WORK INSTRUCTION = All entries are to be returned verbatim.

Segment Open

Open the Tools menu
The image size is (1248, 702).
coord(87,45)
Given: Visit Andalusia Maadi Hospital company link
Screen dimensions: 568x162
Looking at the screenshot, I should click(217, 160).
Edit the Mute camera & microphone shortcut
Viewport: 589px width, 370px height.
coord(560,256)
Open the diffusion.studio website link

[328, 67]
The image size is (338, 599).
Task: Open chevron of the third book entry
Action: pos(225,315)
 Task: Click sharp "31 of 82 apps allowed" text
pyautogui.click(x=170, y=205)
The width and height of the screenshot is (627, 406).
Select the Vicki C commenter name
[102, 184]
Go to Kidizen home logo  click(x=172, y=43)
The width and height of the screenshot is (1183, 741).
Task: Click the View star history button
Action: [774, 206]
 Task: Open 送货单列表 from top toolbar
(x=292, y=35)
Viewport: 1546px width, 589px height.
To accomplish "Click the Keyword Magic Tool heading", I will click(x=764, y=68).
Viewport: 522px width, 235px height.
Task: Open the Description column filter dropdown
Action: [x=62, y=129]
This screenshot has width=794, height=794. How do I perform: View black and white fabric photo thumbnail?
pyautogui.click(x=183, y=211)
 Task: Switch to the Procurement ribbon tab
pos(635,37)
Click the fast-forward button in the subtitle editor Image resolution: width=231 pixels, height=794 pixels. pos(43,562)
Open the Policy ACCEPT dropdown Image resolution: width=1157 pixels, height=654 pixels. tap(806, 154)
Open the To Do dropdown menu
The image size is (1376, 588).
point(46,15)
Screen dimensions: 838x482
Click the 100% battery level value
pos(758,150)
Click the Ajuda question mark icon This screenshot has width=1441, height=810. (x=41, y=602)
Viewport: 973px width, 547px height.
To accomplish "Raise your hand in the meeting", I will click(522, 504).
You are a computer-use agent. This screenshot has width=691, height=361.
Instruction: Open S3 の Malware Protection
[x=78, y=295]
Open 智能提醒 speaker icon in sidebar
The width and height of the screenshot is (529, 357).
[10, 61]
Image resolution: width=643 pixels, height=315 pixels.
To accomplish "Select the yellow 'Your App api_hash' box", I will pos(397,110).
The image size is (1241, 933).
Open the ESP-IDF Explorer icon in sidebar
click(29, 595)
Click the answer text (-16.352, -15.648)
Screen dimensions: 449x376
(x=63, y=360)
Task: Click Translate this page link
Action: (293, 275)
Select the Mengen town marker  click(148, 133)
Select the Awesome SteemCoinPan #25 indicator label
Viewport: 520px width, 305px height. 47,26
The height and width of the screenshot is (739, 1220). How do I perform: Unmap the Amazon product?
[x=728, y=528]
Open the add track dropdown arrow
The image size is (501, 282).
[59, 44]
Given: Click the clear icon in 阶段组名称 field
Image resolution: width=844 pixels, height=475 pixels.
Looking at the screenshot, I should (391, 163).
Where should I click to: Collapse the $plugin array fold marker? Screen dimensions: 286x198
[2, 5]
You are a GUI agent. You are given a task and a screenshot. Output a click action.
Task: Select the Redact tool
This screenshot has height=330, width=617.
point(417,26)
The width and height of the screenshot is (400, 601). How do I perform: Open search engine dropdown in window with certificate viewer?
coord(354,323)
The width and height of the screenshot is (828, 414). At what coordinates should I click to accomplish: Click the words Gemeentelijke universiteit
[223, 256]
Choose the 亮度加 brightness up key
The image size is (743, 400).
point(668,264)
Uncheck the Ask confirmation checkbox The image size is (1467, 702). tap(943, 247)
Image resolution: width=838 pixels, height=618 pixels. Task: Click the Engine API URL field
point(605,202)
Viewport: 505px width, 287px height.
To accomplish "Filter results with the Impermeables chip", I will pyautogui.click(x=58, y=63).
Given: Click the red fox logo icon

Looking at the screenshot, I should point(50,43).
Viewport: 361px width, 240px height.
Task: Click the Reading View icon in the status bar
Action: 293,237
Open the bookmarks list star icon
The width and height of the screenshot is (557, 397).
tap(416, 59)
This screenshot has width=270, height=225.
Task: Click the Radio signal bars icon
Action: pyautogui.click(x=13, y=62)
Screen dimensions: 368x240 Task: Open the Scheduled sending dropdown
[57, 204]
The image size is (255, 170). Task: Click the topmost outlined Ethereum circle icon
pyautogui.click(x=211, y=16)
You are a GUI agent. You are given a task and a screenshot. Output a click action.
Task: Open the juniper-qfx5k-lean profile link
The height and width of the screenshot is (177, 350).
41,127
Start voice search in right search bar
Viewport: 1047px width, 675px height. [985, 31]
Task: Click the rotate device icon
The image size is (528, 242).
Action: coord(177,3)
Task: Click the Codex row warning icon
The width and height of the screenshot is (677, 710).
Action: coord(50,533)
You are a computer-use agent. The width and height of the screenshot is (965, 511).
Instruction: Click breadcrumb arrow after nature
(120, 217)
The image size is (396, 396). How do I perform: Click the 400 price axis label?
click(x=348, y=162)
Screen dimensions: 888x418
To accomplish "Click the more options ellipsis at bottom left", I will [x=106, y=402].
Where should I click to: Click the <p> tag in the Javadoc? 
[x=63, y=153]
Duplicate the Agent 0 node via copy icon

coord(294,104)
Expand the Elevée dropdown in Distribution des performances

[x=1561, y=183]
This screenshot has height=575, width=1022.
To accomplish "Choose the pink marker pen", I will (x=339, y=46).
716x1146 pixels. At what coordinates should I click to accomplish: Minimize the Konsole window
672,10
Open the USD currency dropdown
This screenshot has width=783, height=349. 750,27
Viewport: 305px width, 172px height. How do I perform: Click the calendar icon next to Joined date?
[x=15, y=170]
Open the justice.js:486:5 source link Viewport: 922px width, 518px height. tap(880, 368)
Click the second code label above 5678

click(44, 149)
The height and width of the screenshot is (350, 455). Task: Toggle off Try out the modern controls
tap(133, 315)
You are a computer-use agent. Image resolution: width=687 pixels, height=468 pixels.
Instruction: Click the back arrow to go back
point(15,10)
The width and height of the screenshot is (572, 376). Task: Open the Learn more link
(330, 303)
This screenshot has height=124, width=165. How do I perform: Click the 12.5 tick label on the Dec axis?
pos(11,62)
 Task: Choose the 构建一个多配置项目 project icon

Segment Closed

REPLY TO THE EXERCISE =
Open the Tools menu
The image size is (1248, 702).
coord(87,45)
Given: Visit Andalusia Maadi Hospital company link
Screen dimensions: 568x162
Looking at the screenshot, I should click(217, 160).
Edit the Mute camera & microphone shortcut
Viewport: 589px width, 370px height.
coord(560,256)
Open the diffusion.studio website link

[328, 67]
The image size is (338, 599).
Task: Open chevron of the third book entry
Action: pos(225,315)
 Task: Click sharp "31 of 82 apps allowed" text
pyautogui.click(x=170, y=205)
The width and height of the screenshot is (627, 406).
Select the Vicki C commenter name
[102, 184]
Go to Kidizen home logo  click(x=172, y=43)
The width and height of the screenshot is (1183, 741).
Task: Click the View star history button
Action: [774, 206]
 Task: Open 送货单列表 from top toolbar
(x=292, y=35)
Viewport: 1546px width, 589px height.
To accomplish "Click the Keyword Magic Tool heading", I will click(x=764, y=68).
Viewport: 522px width, 235px height.
Task: Open the Description column filter dropdown
Action: [x=62, y=129]
This screenshot has width=794, height=794. How do I perform: View black and white fabric photo thumbnail?
pyautogui.click(x=183, y=211)
 Task: Switch to the Procurement ribbon tab
pos(635,37)
Click the fast-forward button in the subtitle editor Image resolution: width=231 pixels, height=794 pixels. pos(43,562)
Open the Policy ACCEPT dropdown Image resolution: width=1157 pixels, height=654 pixels. tap(806, 154)
Open the To Do dropdown menu
The image size is (1376, 588).
point(46,15)
Screen dimensions: 838x482
Click the 100% battery level value
pos(758,150)
Click the Ajuda question mark icon This screenshot has width=1441, height=810. (x=41, y=602)
Viewport: 973px width, 547px height.
To accomplish "Raise your hand in the meeting", I will click(522, 504).
You are a computer-use agent. This screenshot has width=691, height=361.
Instruction: Open S3 の Malware Protection
[x=78, y=295]
Open 智能提醒 speaker icon in sidebar
The width and height of the screenshot is (529, 357).
[10, 61]
Image resolution: width=643 pixels, height=315 pixels.
To accomplish "Select the yellow 'Your App api_hash' box", I will pos(397,110).
The image size is (1241, 933).
Open the ESP-IDF Explorer icon in sidebar
click(29, 595)
Click the answer text (-16.352, -15.648)
Screen dimensions: 449x376
(x=63, y=360)
Task: Click Translate this page link
Action: (293, 275)
Select the Mengen town marker  click(148, 133)
Select the Awesome SteemCoinPan #25 indicator label
Viewport: 520px width, 305px height. 47,26
The height and width of the screenshot is (739, 1220). How do I perform: Unmap the Amazon product?
[x=728, y=528]
Open the add track dropdown arrow
The image size is (501, 282).
[59, 44]
Given: Click the clear icon in 阶段组名称 field
Image resolution: width=844 pixels, height=475 pixels.
Looking at the screenshot, I should (391, 163).
Where should I click to: Collapse the $plugin array fold marker? Screen dimensions: 286x198
[2, 5]
You are a GUI agent. You are given a task and a screenshot. Output a click action.
Task: Select the Redact tool
This screenshot has height=330, width=617.
point(417,26)
The width and height of the screenshot is (400, 601). How do I perform: Open search engine dropdown in window with certificate viewer?
coord(354,323)
The width and height of the screenshot is (828, 414). At what coordinates should I click to accomplish: Click the words Gemeentelijke universiteit
[223, 256]
Choose the 亮度加 brightness up key
The image size is (743, 400).
point(668,264)
Uncheck the Ask confirmation checkbox The image size is (1467, 702). tap(943, 247)
Image resolution: width=838 pixels, height=618 pixels. Task: Click the Engine API URL field
point(605,202)
Viewport: 505px width, 287px height.
To accomplish "Filter results with the Impermeables chip", I will pyautogui.click(x=58, y=63).
Given: Click the red fox logo icon

Looking at the screenshot, I should point(50,43).
Viewport: 361px width, 240px height.
Task: Click the Reading View icon in the status bar
Action: 293,237
Open the bookmarks list star icon
The width and height of the screenshot is (557, 397).
tap(416, 59)
This screenshot has width=270, height=225.
Task: Click the Radio signal bars icon
Action: pyautogui.click(x=13, y=62)
Screen dimensions: 368x240 Task: Open the Scheduled sending dropdown
[57, 204]
The image size is (255, 170). Task: Click the topmost outlined Ethereum circle icon
pyautogui.click(x=211, y=16)
You are a GUI agent. You are given a task and a screenshot. Output a click action.
Task: Open the juniper-qfx5k-lean profile link
The height and width of the screenshot is (177, 350).
41,127
Start voice search in right search bar
Viewport: 1047px width, 675px height. [985, 31]
Task: Click the rotate device icon
The image size is (528, 242).
Action: coord(177,3)
Task: Click the Codex row warning icon
The width and height of the screenshot is (677, 710).
Action: coord(50,533)
You are a computer-use agent. The width and height of the screenshot is (965, 511).
Instruction: Click breadcrumb arrow after nature
(120, 217)
The image size is (396, 396). How do I perform: Click the 400 price axis label?
click(x=348, y=162)
Screen dimensions: 888x418
To accomplish "Click the more options ellipsis at bottom left", I will [x=106, y=402].
Where should I click to: Click the <p> tag in the Javadoc? 
[x=63, y=153]
Duplicate the Agent 0 node via copy icon

coord(294,104)
Expand the Elevée dropdown in Distribution des performances

[x=1561, y=183]
This screenshot has height=575, width=1022.
To accomplish "Choose the pink marker pen", I will (x=339, y=46).
716x1146 pixels. At what coordinates should I click to accomplish: Minimize the Konsole window
672,10
Open the USD currency dropdown
This screenshot has width=783, height=349. 750,27
Viewport: 305px width, 172px height. How do I perform: Click the calendar icon next to Joined date?
[x=15, y=170]
Open the justice.js:486:5 source link Viewport: 922px width, 518px height. tap(880, 368)
Click the second code label above 5678

click(44, 149)
The height and width of the screenshot is (350, 455). Task: Toggle off Try out the modern controls
tap(133, 315)
You are a computer-use agent. Image resolution: width=687 pixels, height=468 pixels.
Instruction: Click the back arrow to go back
point(15,10)
The width and height of the screenshot is (572, 376). Task: Open the Learn more link
(330, 303)
This screenshot has height=124, width=165. How do I perform: Click the 12.5 tick label on the Dec axis?
pos(11,62)
 Task: Choose the 构建一个多配置项目 project icon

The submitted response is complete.